Seasoned followers of Latvia's exploits against top-six opposition know the old narrative only too well. Tradition demands a long spell of brave resistance, out-shot by a factor of around 2-to-1 and a defeat delivered by a heart-breakingly late goal. But Saturday's game with Finland, although settled by a narrow margin and featuring an eye-catching goaltending display, went to an entirely different script.
This time, for long periods, it was Latvia that dominated for long periods before Arturs Kulda put the Baltic state up 3-2 with seven minutes to play. Kulda fired home from the blue line off a pass from the influential Kaspars Daugavins to complete a third-period recovery and seal a shock win.
His strike came less than five minutes after Kristaps Sotnieks hauled Latvia level for a second time with a powerplay goal in the 48th minute. He saw his shot beat the generally impressive Pekka Rinne as Zemgus Girgensons did enough to distract the keeper in the slot.
Finland still had time to lay siege to Edgars Maskalskis in the Latvian goal, setting up a finale which more closely resemebled a traditional Latvia performance. But the best chance, a rebound falling to Jarkko Immonen, was stopped on the line by Sotnieks and Latvia held on for a famous win.
That was no more than the team deserved in a game where both Finnish goals came out of next to nowhere. Indeed Finland's go-ahead goal just after midway came from the team's first shot on target in the entire second period. Tuukka Mantyla's deflection in front of Edgars Maskalskis paid off as Petri Kontiola's effort from the left-hand circle squirmed past an unusually underused Latvian goalie.
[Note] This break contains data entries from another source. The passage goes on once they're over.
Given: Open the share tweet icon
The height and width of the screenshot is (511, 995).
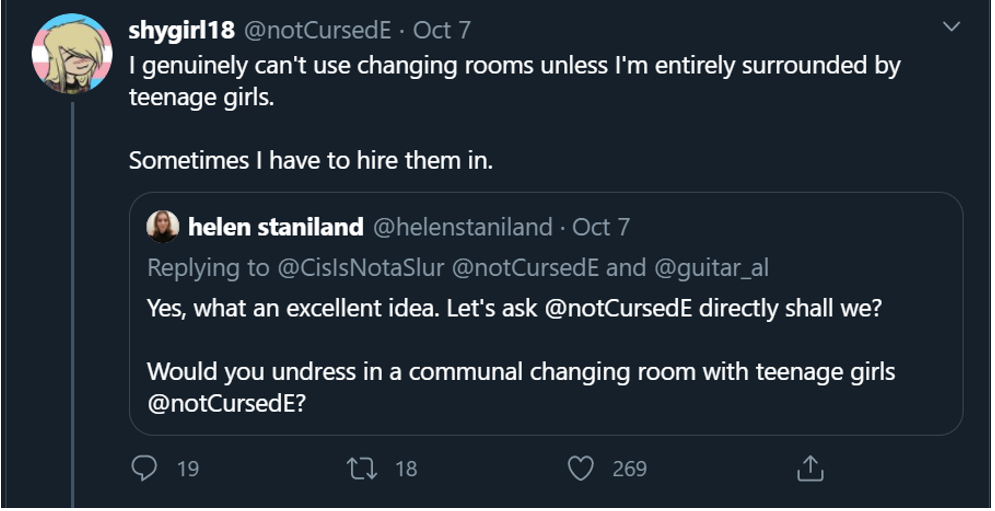Looking at the screenshot, I should 810,468.
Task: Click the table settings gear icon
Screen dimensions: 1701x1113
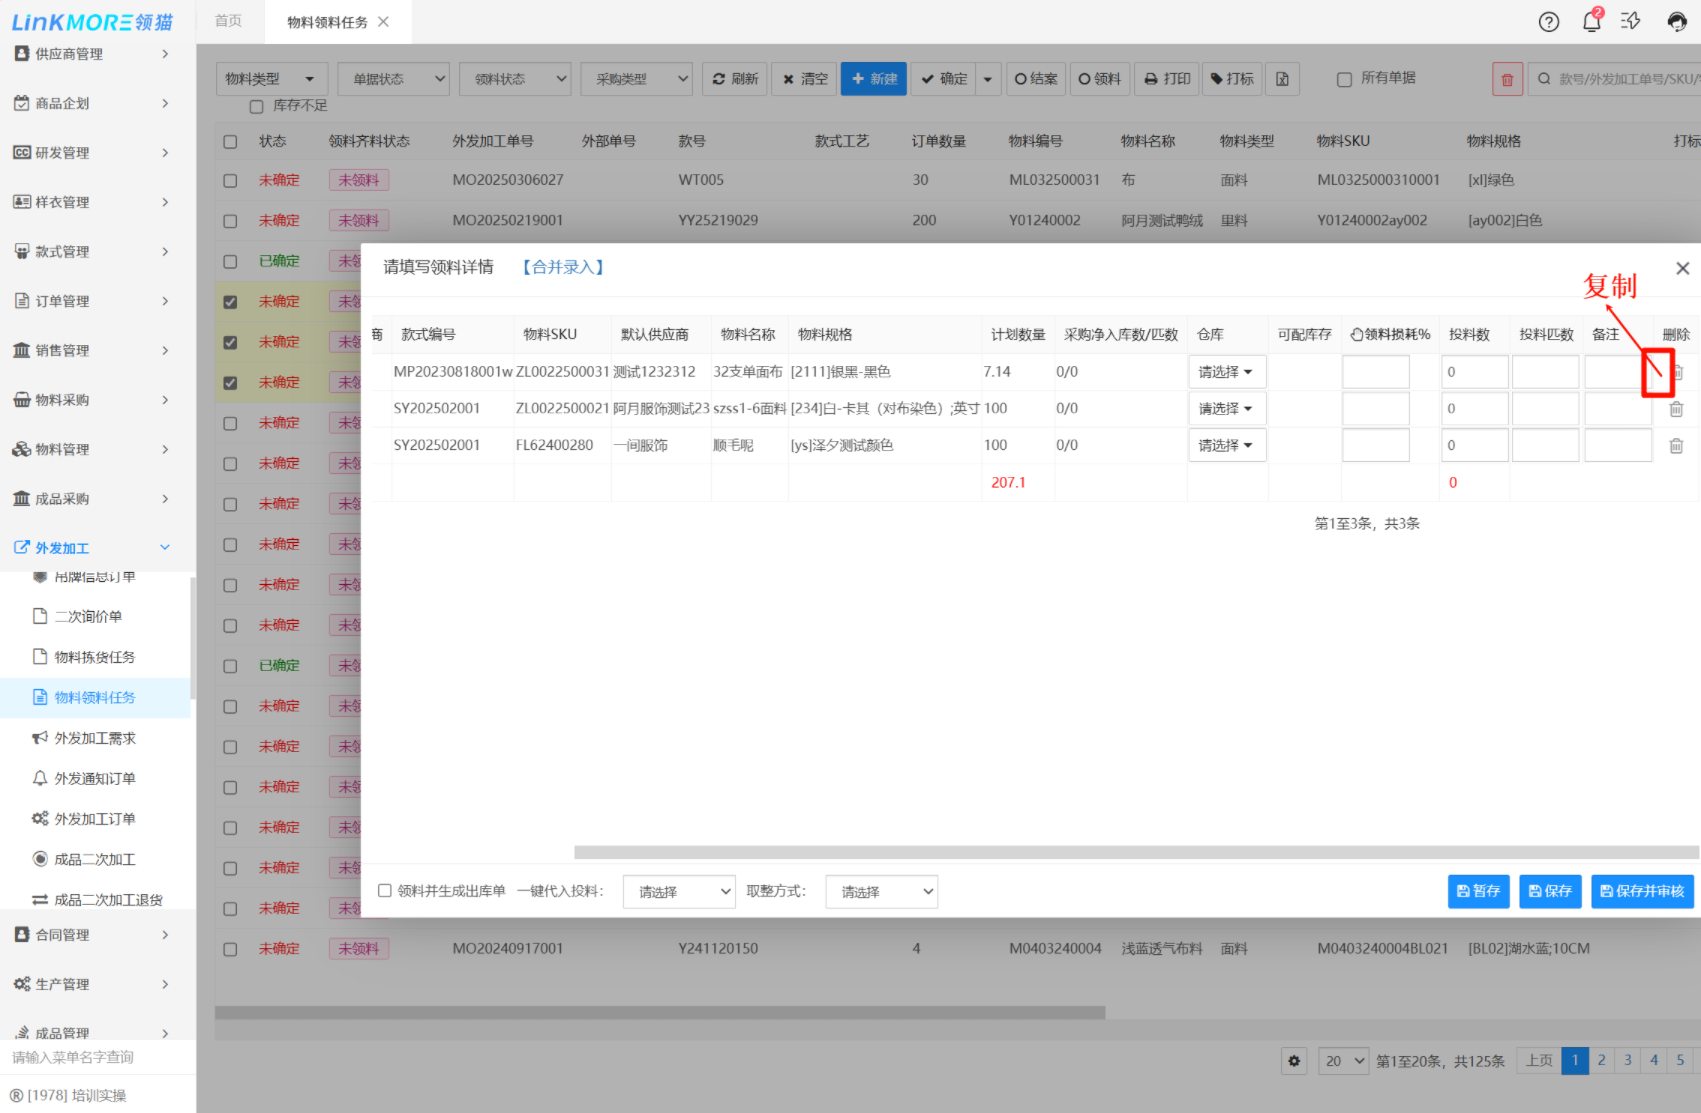Action: [1294, 1061]

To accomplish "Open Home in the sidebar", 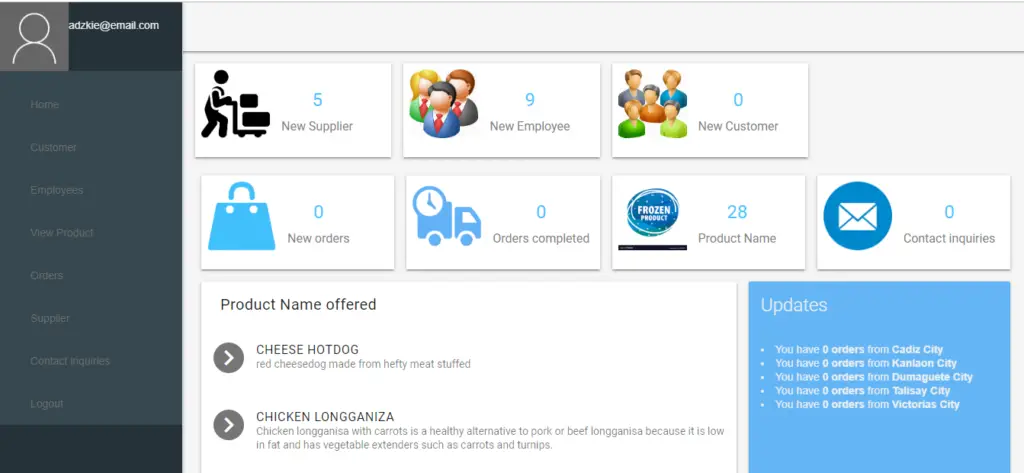I will click(x=45, y=105).
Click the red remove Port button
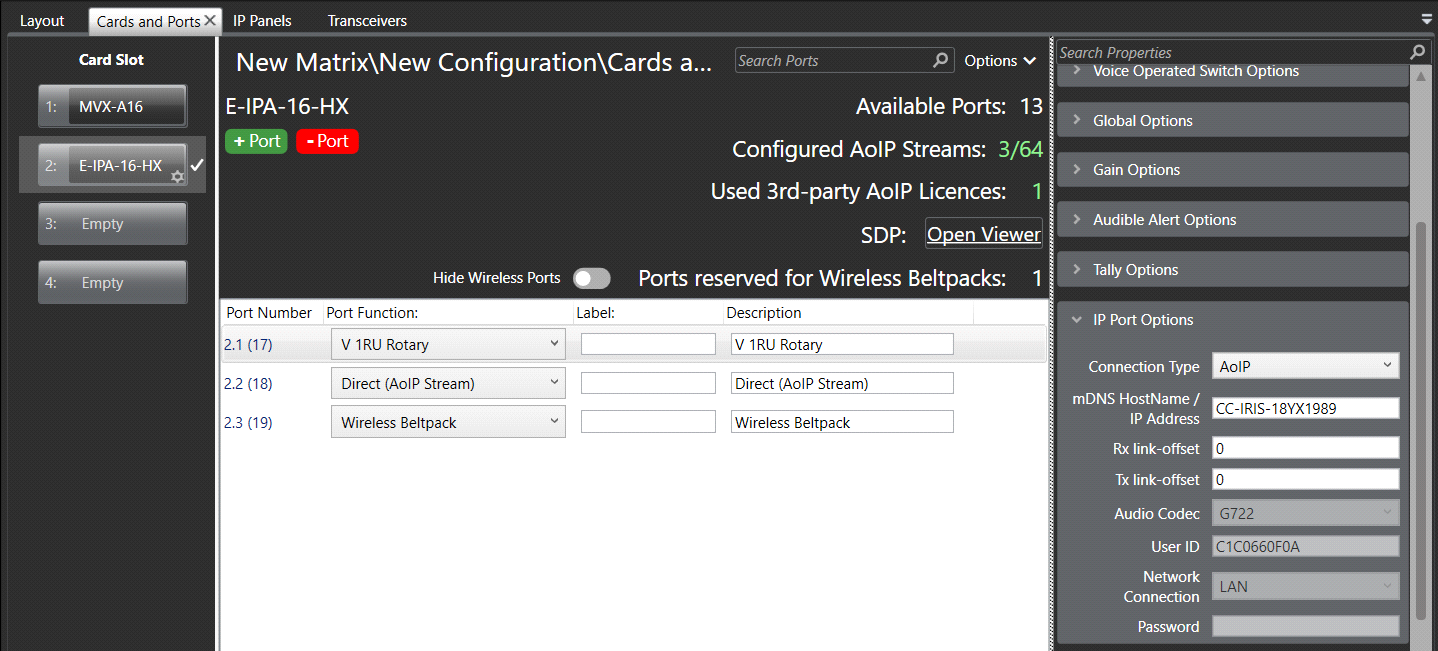This screenshot has width=1438, height=651. click(x=327, y=141)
Until Daugavins - a tricky forward whose stick-handling was at the heart of much that had been good about his team's play - took a high-sticking penalty the Finns were under the cosh and regularly heading to the sin-bin in this Baltic battle.
And battle was very much the word. Jere Karalahti's juddering hit on Janis Stals after 15 minutes set the tone for a physical clash that saw more than one scuffle break out around Pekka Rinne's goal while the penalty bench was more often occupied than not as a result of a flood of minors.
A lively first period saw the Latvian outsider give as good as it got against a Finland team still working on familiarity after head coach Erkka Westerlund rang the changes from his Sochi bronze-medal roster.
Although the Finns struck first, there was a large element of good fortune in Miika Salomaki's fifth-minute strike. As Latvia's Rodrigo Lavins dithered in front of the net Salomaki pressed the defenceman - but he could hardly have expected a panicky clearance to bounce clean off his skate and find the target.
The second goal of the game also came off a Finnish skate, but this time there was no doubt that the plaudits belonged to Daugavins. The forward showed just why Dynamo Moscow is eager to bring him back to the KHL with a scintillating rush from his own blue line, turning Juuso Hietanen inside out on the face-off spot before whipping in a shot that clipped a defenceman's skate on its way past Pekka Rinne to tie the scores.
But Latvia continued to carve out the better chances, with veteran Aleksandrs Nizivijs working his way into a dangerous position before Kristaps Sotnieks almost got his stick on a tantalising Daugavins pass across the slot and the forward's impressive show continued with another menacing rush that ended with him firing wide from a good position.
The second stanza was one-way traffic early on, with Daugavins in eye-catching form and Rinne performing bravely to keep his goal intact. The goalie's double block after Daugavins got on the end of a neat combination by Guntis Galvins and Miks Indrasis sparked the game's biggest fight, while Indrasis also saw a golden opportunity lose its sparkle in the Nashville Predator's pads. Mantyla's goal threatened to end Latvia's hopes, but a dramatic finale was enough to delight most of the 11,700 crowd which brought a little piece of Riga to Belarus.